In the entries below, count every line with the word "computer". Return only the count.

• MATERIAL FOR THIS TASK
★ ★ ★ ★ ★ ★ ★

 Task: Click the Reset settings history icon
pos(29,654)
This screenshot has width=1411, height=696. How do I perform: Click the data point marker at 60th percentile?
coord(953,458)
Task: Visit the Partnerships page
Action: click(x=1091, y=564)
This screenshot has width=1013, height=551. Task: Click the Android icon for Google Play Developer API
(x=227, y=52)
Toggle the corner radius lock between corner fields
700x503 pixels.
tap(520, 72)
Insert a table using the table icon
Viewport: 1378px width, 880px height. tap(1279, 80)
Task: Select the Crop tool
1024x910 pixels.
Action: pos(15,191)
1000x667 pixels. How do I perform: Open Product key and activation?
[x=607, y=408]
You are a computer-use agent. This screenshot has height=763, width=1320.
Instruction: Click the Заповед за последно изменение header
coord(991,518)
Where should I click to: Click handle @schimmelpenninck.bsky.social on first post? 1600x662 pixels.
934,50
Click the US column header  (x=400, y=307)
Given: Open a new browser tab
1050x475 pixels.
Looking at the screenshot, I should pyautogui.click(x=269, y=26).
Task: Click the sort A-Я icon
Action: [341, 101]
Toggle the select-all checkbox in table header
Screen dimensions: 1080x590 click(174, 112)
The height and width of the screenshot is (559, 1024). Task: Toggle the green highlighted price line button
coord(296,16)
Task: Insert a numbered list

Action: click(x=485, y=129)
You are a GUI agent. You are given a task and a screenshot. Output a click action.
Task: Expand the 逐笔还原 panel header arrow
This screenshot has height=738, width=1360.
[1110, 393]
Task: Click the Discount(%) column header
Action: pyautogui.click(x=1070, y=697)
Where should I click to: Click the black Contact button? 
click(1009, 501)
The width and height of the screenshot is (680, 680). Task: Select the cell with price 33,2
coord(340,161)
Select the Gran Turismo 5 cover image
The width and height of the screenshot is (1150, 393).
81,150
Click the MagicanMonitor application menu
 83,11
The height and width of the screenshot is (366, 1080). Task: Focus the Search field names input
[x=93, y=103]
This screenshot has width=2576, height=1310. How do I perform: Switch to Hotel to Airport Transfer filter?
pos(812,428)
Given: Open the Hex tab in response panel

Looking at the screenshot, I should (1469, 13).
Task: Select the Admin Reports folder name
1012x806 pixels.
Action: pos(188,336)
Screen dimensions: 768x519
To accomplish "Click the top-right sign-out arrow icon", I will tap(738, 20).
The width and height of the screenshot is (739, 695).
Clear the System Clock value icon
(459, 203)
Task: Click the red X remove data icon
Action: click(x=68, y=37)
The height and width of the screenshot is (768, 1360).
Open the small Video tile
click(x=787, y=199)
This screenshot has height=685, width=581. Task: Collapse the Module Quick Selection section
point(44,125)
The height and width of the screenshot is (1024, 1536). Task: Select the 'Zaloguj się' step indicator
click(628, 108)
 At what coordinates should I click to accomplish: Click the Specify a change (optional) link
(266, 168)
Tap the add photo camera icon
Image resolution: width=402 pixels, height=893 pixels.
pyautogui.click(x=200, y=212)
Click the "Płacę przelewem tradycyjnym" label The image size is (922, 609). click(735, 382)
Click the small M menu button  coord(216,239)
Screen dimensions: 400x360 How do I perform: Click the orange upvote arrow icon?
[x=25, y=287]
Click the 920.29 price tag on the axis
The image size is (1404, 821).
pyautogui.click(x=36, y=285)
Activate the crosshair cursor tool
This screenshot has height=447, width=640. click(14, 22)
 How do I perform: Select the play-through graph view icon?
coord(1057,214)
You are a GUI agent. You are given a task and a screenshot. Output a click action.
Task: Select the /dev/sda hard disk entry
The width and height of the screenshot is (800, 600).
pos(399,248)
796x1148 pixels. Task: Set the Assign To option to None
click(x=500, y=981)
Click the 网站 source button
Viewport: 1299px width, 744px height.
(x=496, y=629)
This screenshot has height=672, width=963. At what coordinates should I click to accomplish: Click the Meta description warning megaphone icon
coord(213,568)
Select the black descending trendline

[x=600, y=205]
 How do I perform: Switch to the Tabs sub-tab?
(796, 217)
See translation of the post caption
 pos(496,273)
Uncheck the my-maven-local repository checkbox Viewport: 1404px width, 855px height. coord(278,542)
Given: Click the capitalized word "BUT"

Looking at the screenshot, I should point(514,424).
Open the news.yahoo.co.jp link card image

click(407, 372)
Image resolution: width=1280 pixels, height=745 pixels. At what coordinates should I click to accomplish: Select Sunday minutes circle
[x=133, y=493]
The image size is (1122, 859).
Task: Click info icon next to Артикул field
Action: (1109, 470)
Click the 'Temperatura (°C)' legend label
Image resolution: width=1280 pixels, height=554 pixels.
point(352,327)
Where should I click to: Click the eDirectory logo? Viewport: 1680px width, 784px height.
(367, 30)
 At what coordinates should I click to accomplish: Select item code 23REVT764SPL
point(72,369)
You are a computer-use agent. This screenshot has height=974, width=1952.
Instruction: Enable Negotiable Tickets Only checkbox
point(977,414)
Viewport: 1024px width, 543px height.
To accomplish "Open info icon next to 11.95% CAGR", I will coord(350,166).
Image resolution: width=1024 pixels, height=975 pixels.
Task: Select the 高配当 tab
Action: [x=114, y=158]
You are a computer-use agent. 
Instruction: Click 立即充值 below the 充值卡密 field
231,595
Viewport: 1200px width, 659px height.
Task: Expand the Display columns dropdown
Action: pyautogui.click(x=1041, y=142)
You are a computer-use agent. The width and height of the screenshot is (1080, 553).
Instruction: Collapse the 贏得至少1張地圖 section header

★ ★ ★ ★ ★ ★ ★

• TASK ANSWER
4